Transfer with compacted embryos (n = 25, 8%), with early blastocysts or with advanced blastocysts of inferior quality (n = 84, 26.9%) were excluded.
Assisted reproduction techniques
Female patients underwent multifollicular ovarian stimulation (multi-FOS) with a GnRH antagonist/recombinant gonadotrophin protocol. The details about stimulation protocol have been published elsewhere [19]. When three or more follicles reached a size of ≥ 17 mm in diameter, final oocyte maturation was induced by the administration of 10 000 IU human chorionic gonadotrophin (hCG). Oocyte retrieval was carried out 36 h later by vaginal ultrasound-guided puncture of ovarian follicles.
Standard IVF/ICSI procedures were applied according to Van Landuyt et al. [20]. For the IVF procedure, each cumulus-oocyte complex was placed in a 25 μl droplet of fertilization medium covered by lightweight paraffin oil.
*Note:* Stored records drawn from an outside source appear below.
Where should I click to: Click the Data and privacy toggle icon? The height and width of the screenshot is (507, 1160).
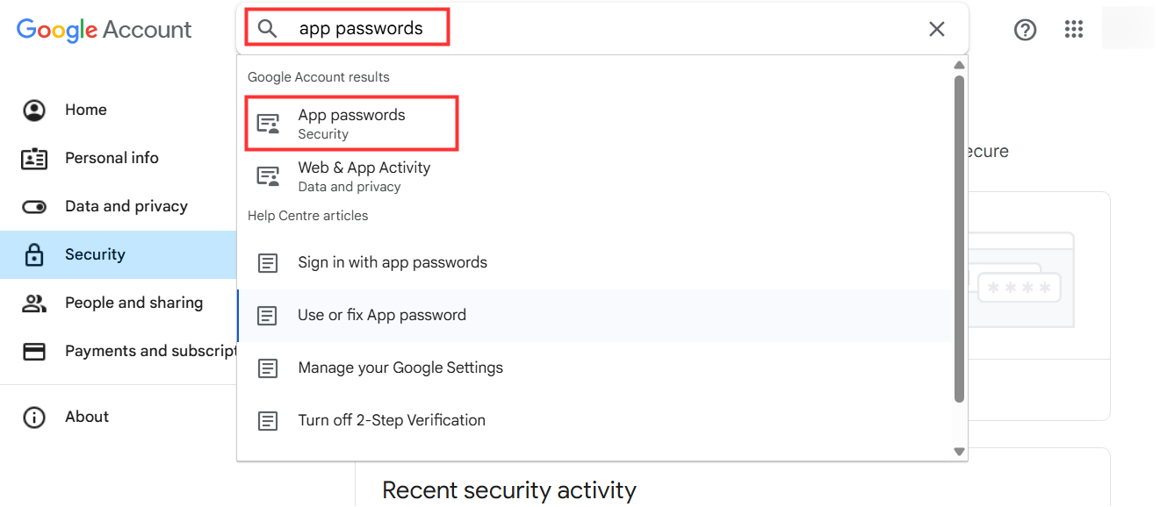[x=34, y=207]
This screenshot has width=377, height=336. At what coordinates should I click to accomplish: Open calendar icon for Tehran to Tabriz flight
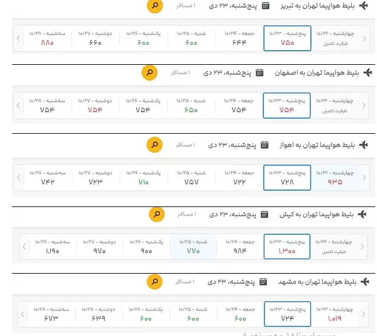266,6
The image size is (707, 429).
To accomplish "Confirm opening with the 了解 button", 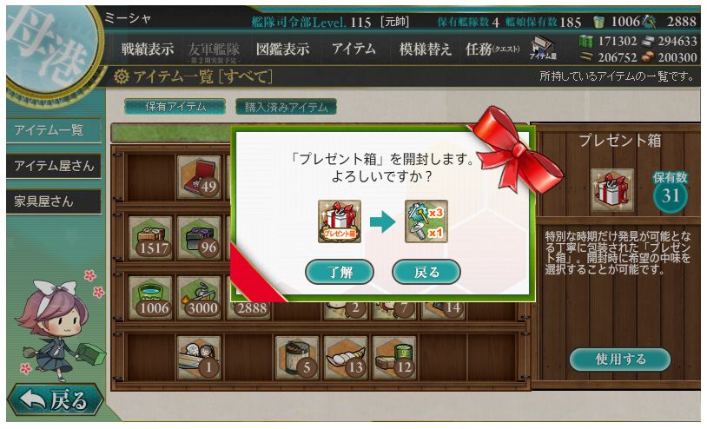I will (x=340, y=272).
Cumulus-oocyte complexes were inseminated within 3–4 hours after retrieval by adding 5000 progressively motile spermatozoa (type A + B motility).
For the ICSI procedure, denudation of the cumulus cells was carried out by exposure to 10 IU of hyaluronidase (type VIII, Sigma Chemical Company, St. Louis, Mo) [21]. Nuclear maturation of the oocytes was checked after denudation. Only mature, metaphase II oocytes were used for ICSI as described previously [22]. Injected oocytes were placed in 25 μl droplets of cleavage medium and incubated under an atmosphere of 6% CO2, 5% O2 and 89% N2 at 37°C. Two different sequential media were used for oocyte and embryo culture (GII series from Vitrolife, Göteborg, Sweden or BlastAssist System from MediCult, Jyllinge, Denmark).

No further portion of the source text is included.